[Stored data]
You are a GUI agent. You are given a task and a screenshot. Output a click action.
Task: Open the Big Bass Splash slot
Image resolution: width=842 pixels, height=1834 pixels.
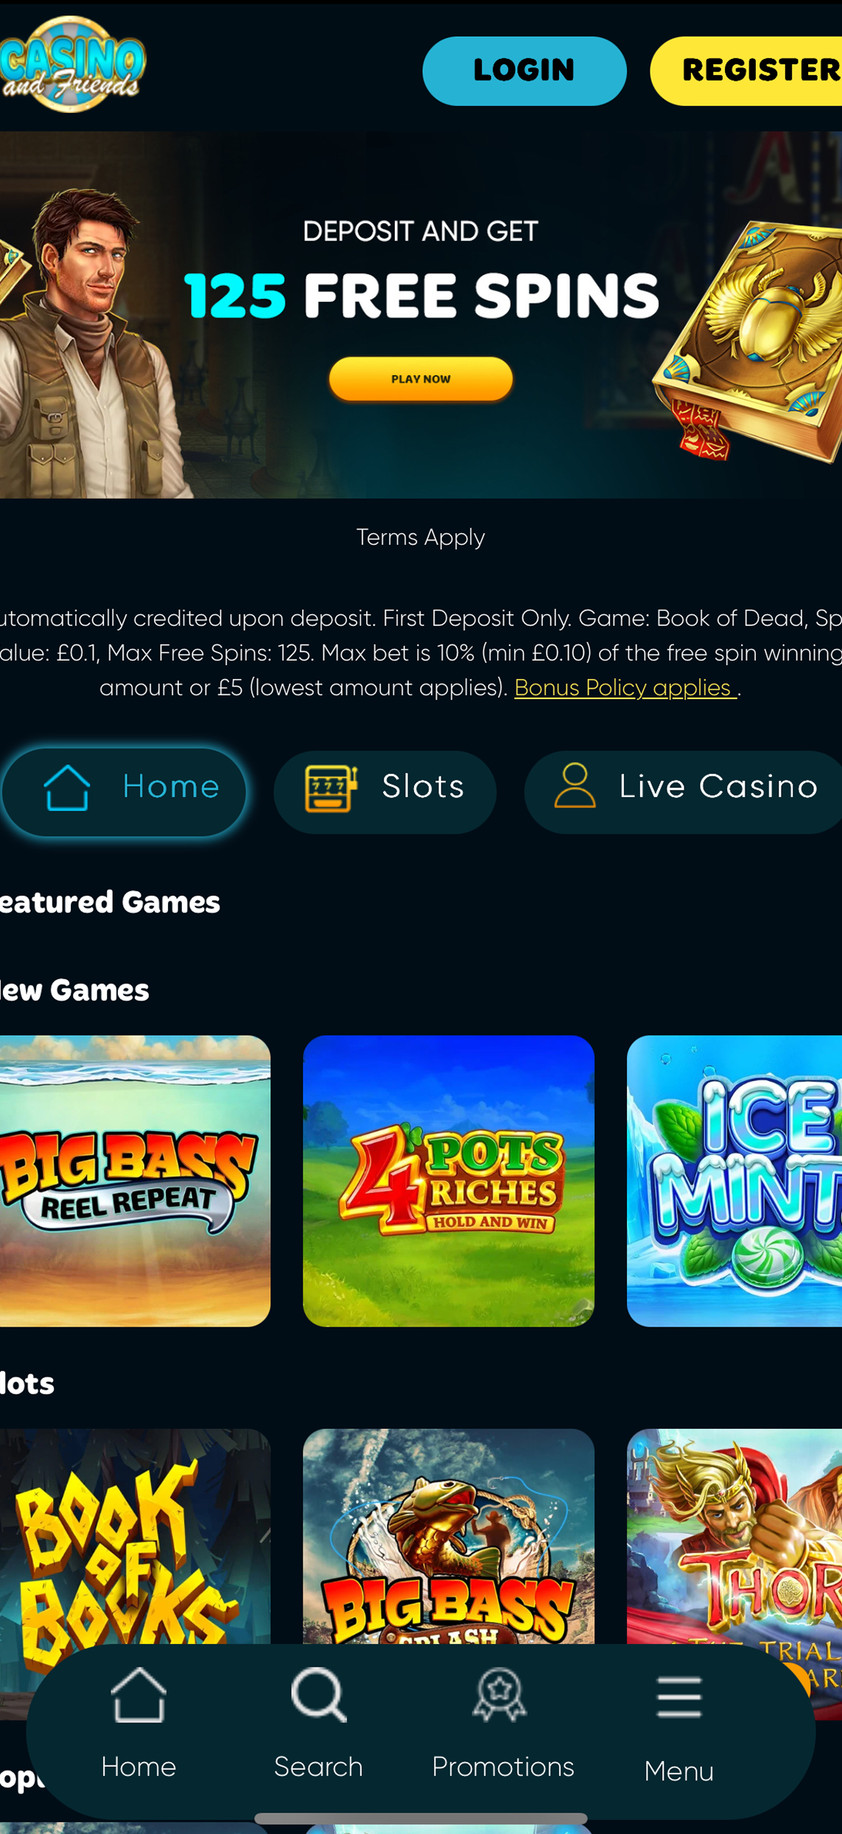(449, 1536)
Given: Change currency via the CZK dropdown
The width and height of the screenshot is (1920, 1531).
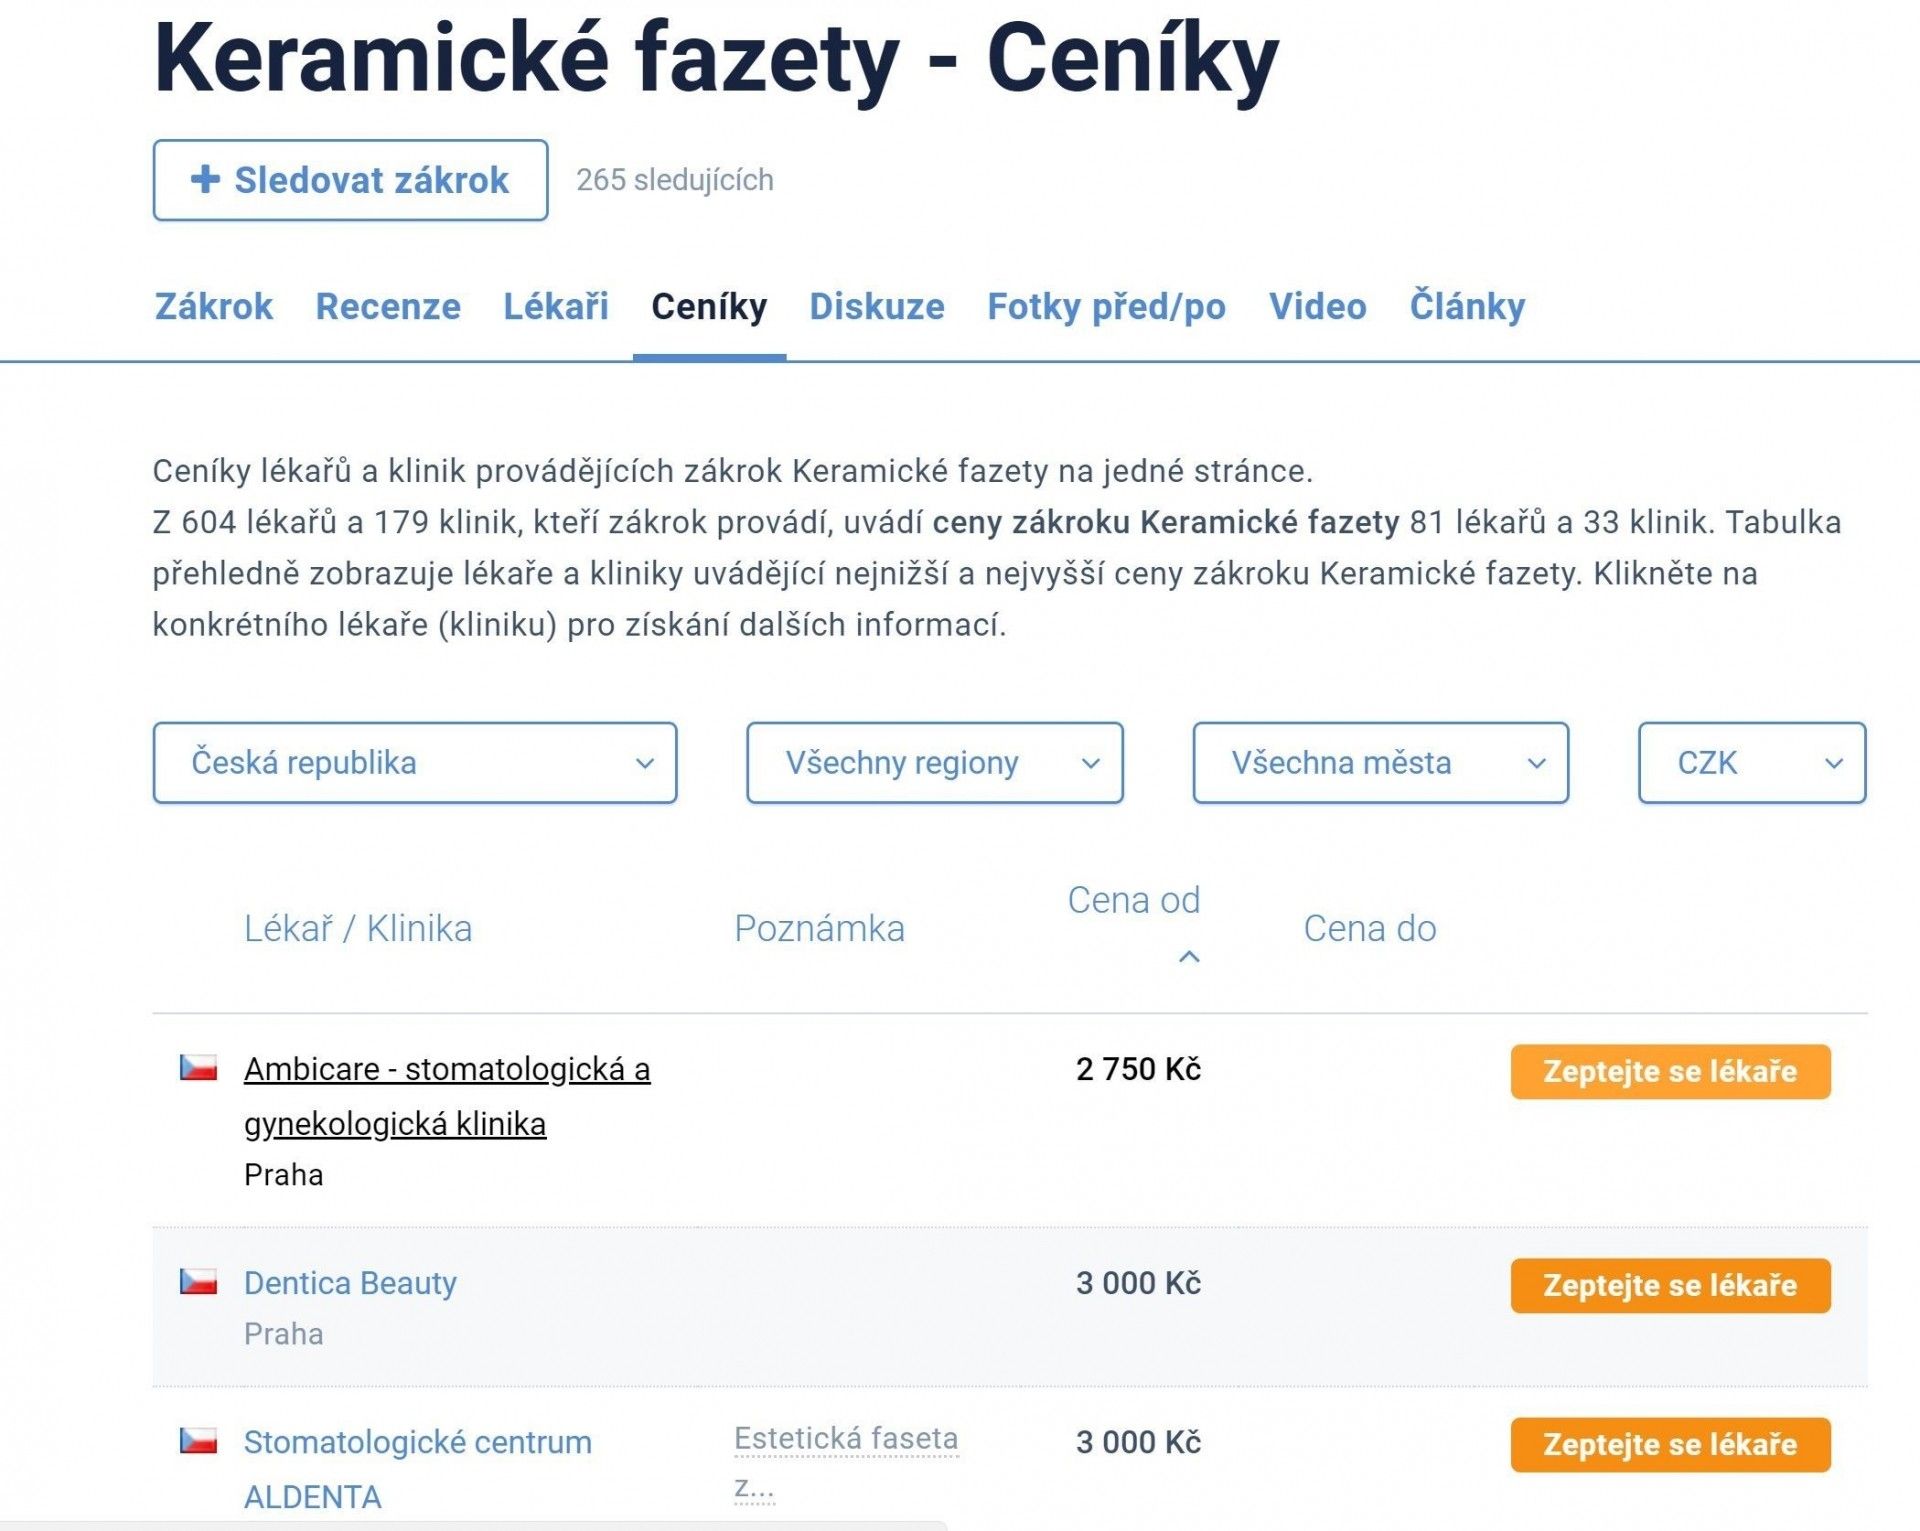Looking at the screenshot, I should [x=1752, y=763].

AIM OF THE TASK: Every record above must reappear exactly in the answer, minus its pictures.

SOLUTION TO THE EXERCISE:
You are a GUI agent. You are given a task and a screenshot. Output a click action.
Task: Open the Big Bass Splash slot
Image resolution: width=842 pixels, height=1834 pixels.
(449, 1536)
Given: Change currency via the CZK dropdown
The width and height of the screenshot is (1920, 1531).
Looking at the screenshot, I should [x=1752, y=763].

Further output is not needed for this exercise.